# 2021q1 Homework1 (lab0)
contributed by < `Edwardz43` >
## 開發環境
```shell
$ uname -a
Linux edlo-Ryzen-3600 5.4.0-65-generic #73-Ubuntu SMP Mon Jan 18 17:25:17 UTC 2021 x86_64 x86_64 x86_64 GNU/Linux
$ gcc --version
gcc (Ubuntu 9.3.0-17ubuntu1~20.04) 9.3.0
Copyright (C) 2019 Free Software Foundation, Inc.
This is free software; see the source for copying conditions.
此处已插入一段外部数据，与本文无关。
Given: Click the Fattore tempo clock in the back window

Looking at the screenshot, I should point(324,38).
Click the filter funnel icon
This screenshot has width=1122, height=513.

There is NO
warranty; not even for MERCHANTABILITY or FITNESS FOR A PARTICULAR PURPOSE.
```
## 作業要求
- [x] 依據指示著手修改 `queue.[ch]` 和連帶的檔案:
- [X] `q_new` : Create empty queue
- [X] `q_free` : Free ALL storage used by queue
- [X] `q_insert_head` : Attempt to insert element at ==head== of queue(==LIFO==)
- [X] `q_insert_tail` : Attempt to insert element at ==tail== of queue(==FIFO==)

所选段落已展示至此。